____ Trecho do texto
Justamente as sinalizações de expansionismo fiscal fizeram com que Kawall e a equipe da Oriz Partners revisassem a projeção de corte de juros pelo Banco Central do segundo para o quarto trimestre deste ano. As “sinalizações desencontradas” de membros do novo governo “descontrataram” corte na Selic antes da metade do ano. Ele entende que a cotação do dólar, ao se aproximar dos R$5,50 na primeira semana do ano, fez uma pressão importante para o governo moderar o discurso hostil ao mercado financeiro e à responsabilidade fiscal.
Kawall entende que se o Brasil souber surfar o ambiente global mais favorável, de enfraquecimento do dólar em relação a outras moedas, a divisa americana pode chegar ao patamar de R$4,80. Ele condiciona esse quadro ao equacionamento da questão fiscal doméstica.
Kawall não vê a estratégia de recomposição fiscal através do aumento de receitas como ideal, e defende enxugamentos de gastos públicos. Na quinta, o ministro da Fazenda, Fernando Haddad, anunciou medidas de ajuste fiscal majoritariamente pautadas na recomposição da carga tributária e na solução de litígios entre contribuintes e união.
________
____ Excerto de origem
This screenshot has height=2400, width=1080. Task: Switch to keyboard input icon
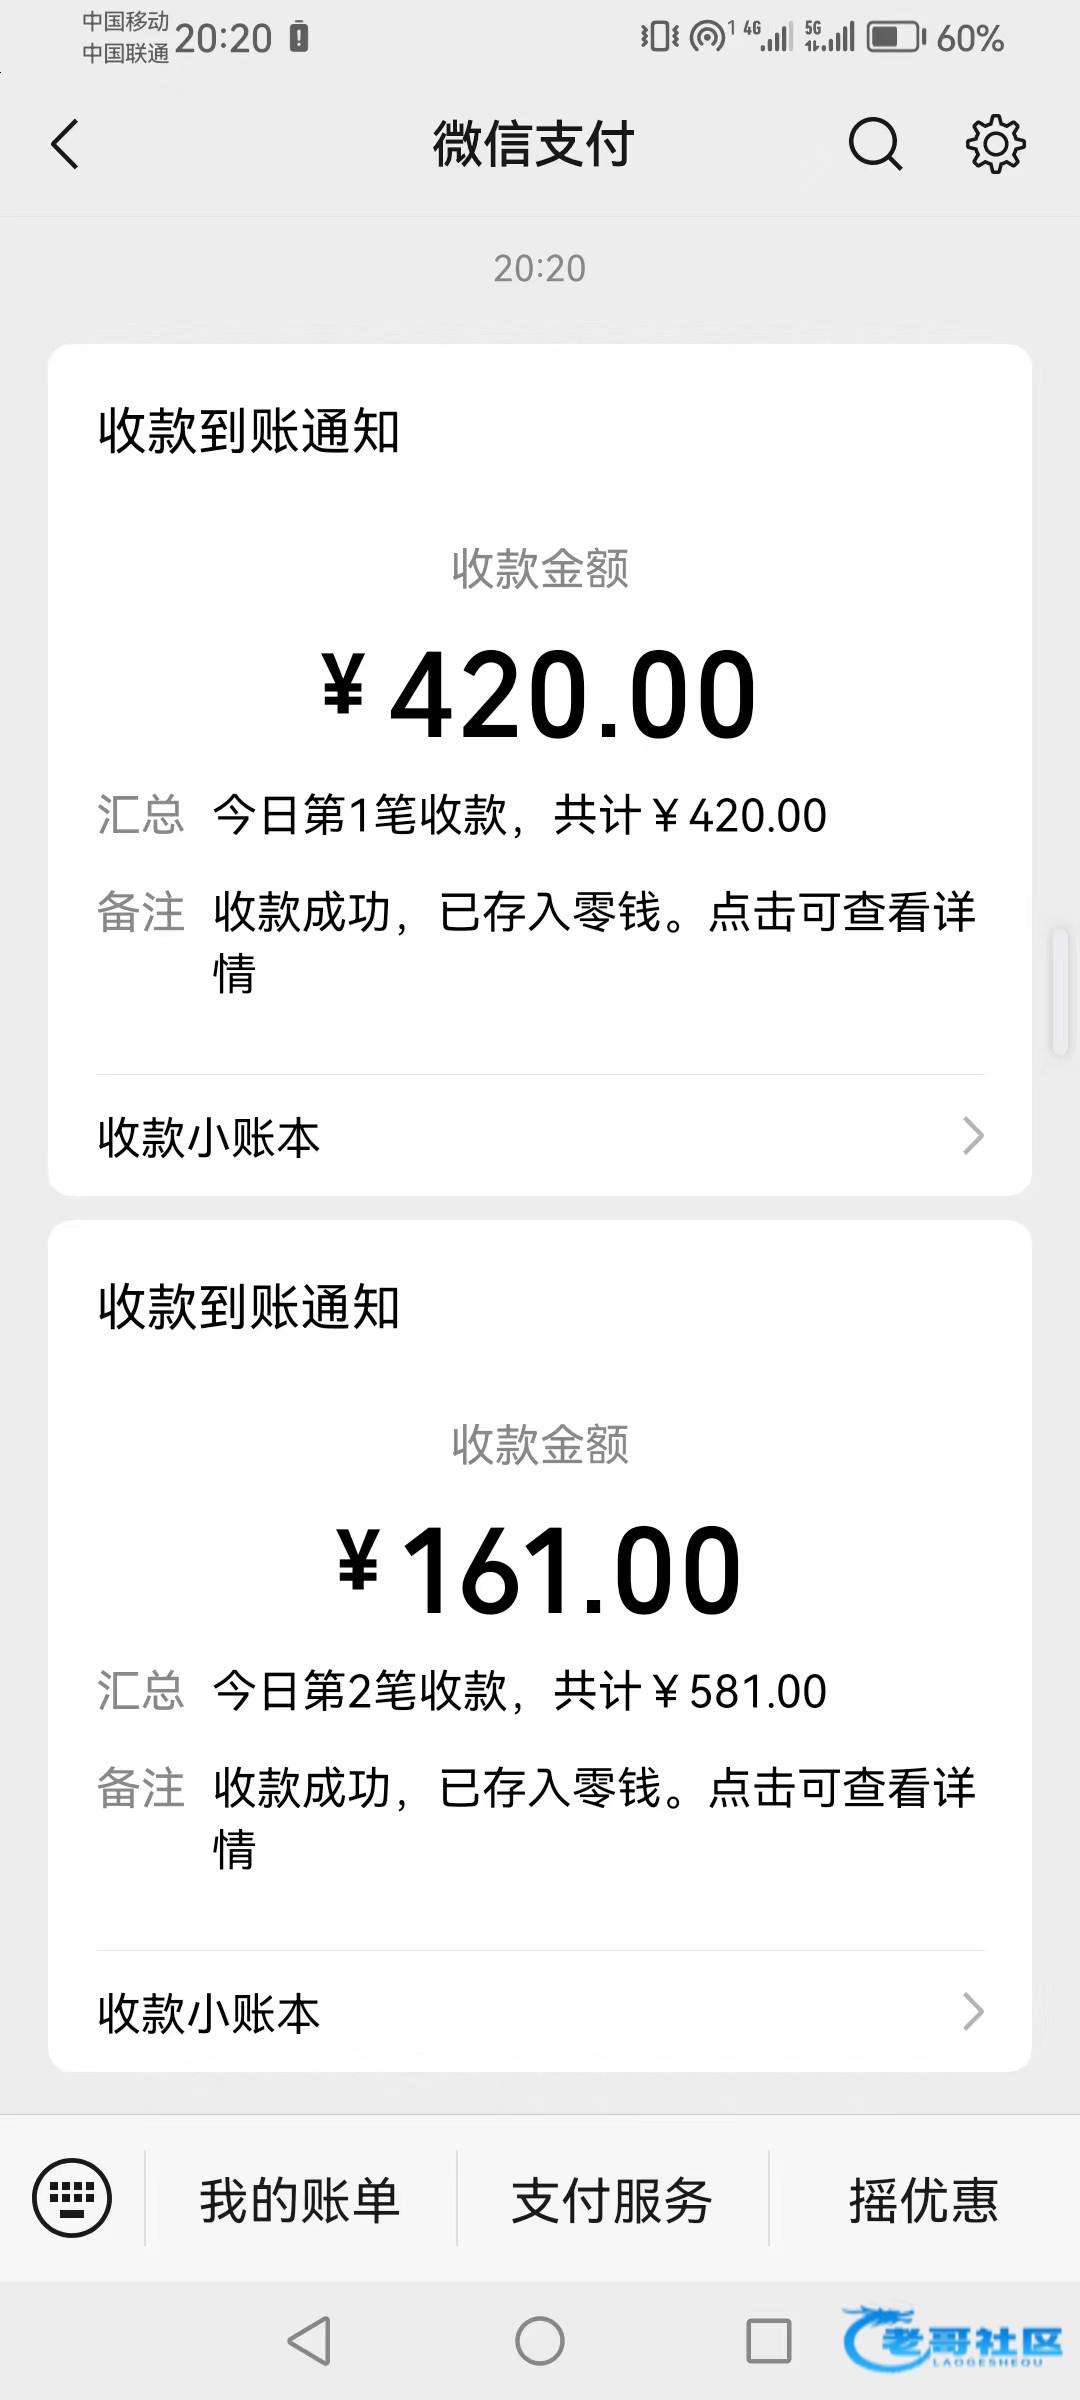(72, 2197)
________
**Lista de tarefas**:
a) Segundo o texto sobre as projeções de Kawall, para qual trimestre a Oriz Partners transferiu a previsão de corte de juros pelo Banco Central?
b) Com base no texto sobre as projeções de Kawall, explique por que a equipe da Oriz Partners revisou a previsão de corte de juros pelo Banco Central.

**Respostas do exercício**:
a) Para o quarto trimestre deste ano.

b) A revisão foi motivada pelas sinalizações de expansionismo fiscal. As "sinalizações desencontradas" de membros do novo governo "descontrataram" um corte na Selic antes da metade do ano, e a projeção passou do segundo para o quarto trimestre.